Zeus’un büyülendiği İo’nun hikâyesi çocukluğumun, Simurg Destanı ise daha yakın zamanların en sevdiğim mitolojik hikâyelerdendir. Zeus, güzeller güzeli, iyi kalpli ve masum ölümlü İo’ya bir süreliğine kendini kaptırmıştır. Ancak kıskançlığıyla, parçası olduğu tüm hikâyelerin kötü karakteri olma talihsizliğini yaşayan ve mütemadiyen aldatılan Hera’nın bu ilişkiye itirazı vardır. Hera’nın gazabına uğramaması için Zeus önce İo’yu bir ineğe dönüştürür. Fakat durumdan şüphelenen Hera hemen İo’ya bir sinek musallat ederek intikamını almaya, acısını ve öfkesini bir nebze hafifletmeye çalışır. Kendisini bu sinekten kurtarmak için sulara atan zavallı İo’nun İstanbul Boğazı’nı meydana getirdiği iddia edilir. Benim kısaca anlattığım bu versiyonda burası Altın Boynuz (Golden Horn) yani Haliç’tir. Simurg ise, kurtarıcılarına ulaşmak için çıktıkları zorluklarla dolu yolda pes etmeden devam etmeyi başaran otuz kuşun hikayesini anlatır. Aradıkları kurtuluşun kendileri olduğunu ancak Kaf Dağı’na varınca anlayan bu kuşların iradeleri beni her zaman etkilemiştir.

Hepimiz zaman zaman mitolojik hikâyeleri birer masal gibi ya da büyülü bir dünyadan gelen anlatılar olarak dinlemekten keyif alır ve vardığı noktaya hayret ederiz. Belki de bu sebeple Carl Jung, mitolojiyi bilinç dışına giden kapıyı açan iyileştirici bir araç olarak değerlendirmiştir.

16 Eylül 2023 itibariyle Dr. Necmi Sönmez küratörlüğü ve Borusan Contemporary ev sahipliğinde “Dijital Mitolojiler” sergisi, Alice Sharp’ın küratörü olduğu “Mat Collishaw: Aritmi” sergisiyle eş zamanlı olarak kapılarını ziyaretçilere açtı. Yeni ve eski imge kavramları üzerinden bir kıyaslama ve ilişkilenme ihtimali doğan yapıtlar arasında neon heykeller, video yerleştirmeler, işlenmiş fotoğraflar, kâğıt çalışmalar, tuval ve kolajlar bulunuyor.
 
Sönmez’in sergiyle gündeme getirdiği, Yeni Medya Sanatı’nın mitolojileri tanrı ve tanrıçaların tekelinden çıkarıp demokratikleştirdiğine dair öneri, bugün gelişen teknolojiyle artan erişilebilirliğin doğal sonuçlarından biri. Üstelik bu etkiler sadece sanatta değil hayatın her alanında görülmekte.

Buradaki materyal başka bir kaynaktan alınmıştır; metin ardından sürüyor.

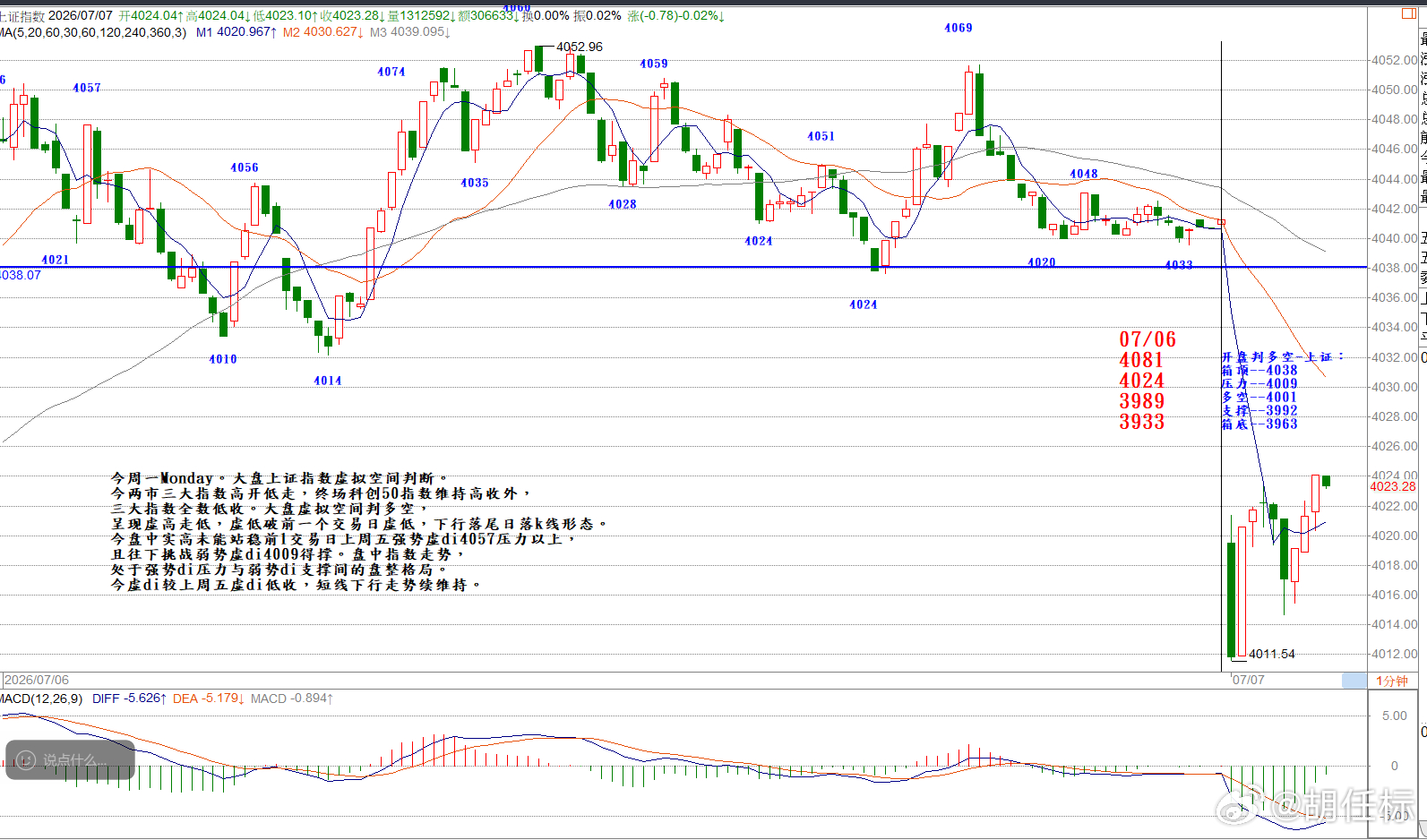
Task: Click the DEA -5.179 value label
Action: [208, 699]
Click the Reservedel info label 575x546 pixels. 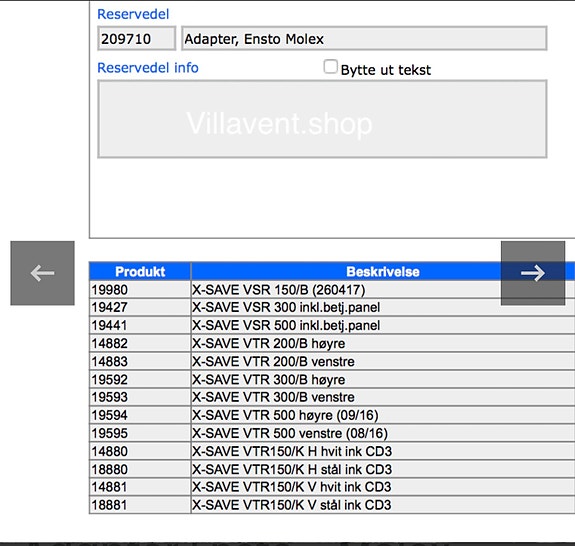[148, 68]
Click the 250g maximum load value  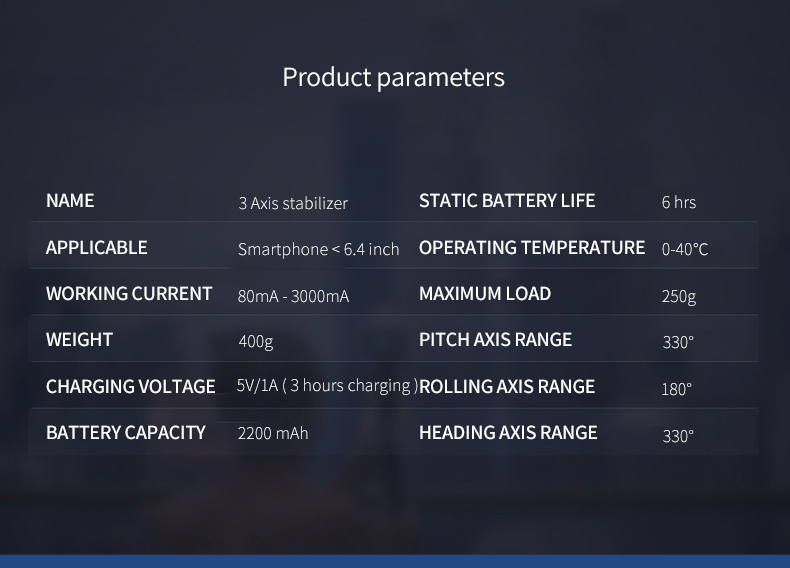[678, 296]
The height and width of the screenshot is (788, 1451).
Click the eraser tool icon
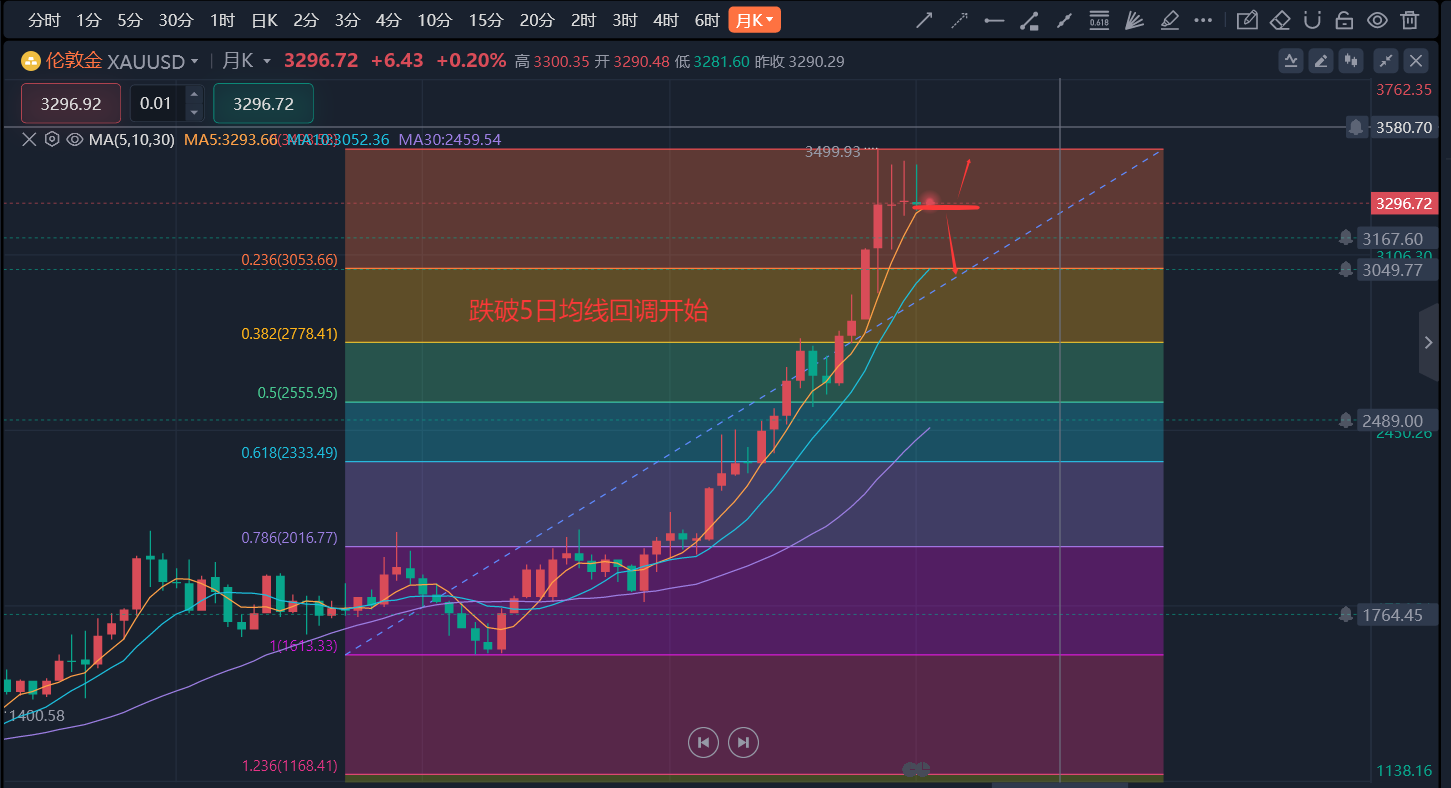1280,20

“Dijital Mitolojiler” sergisinin ikinci katında Erwin Redl’ın mekâna özgü müdahalesi Dolambaçlı’ya (2013) eşlik eden John Gerrard’ın Türünün Son Örneği (Martha) adlı yapıtı bana nedense Simurg efsanesini hatırlattı.  Yaşamının tamamını Cincinnati Hayvanat Bahçesi nde geçirdikten sonra, 1914 yılında yine burada ölen Martha adlı soyunun son örneği olan güvercin de acaba tek başına kalmamış olsaydı, kurtuluşu bulabilir miydi?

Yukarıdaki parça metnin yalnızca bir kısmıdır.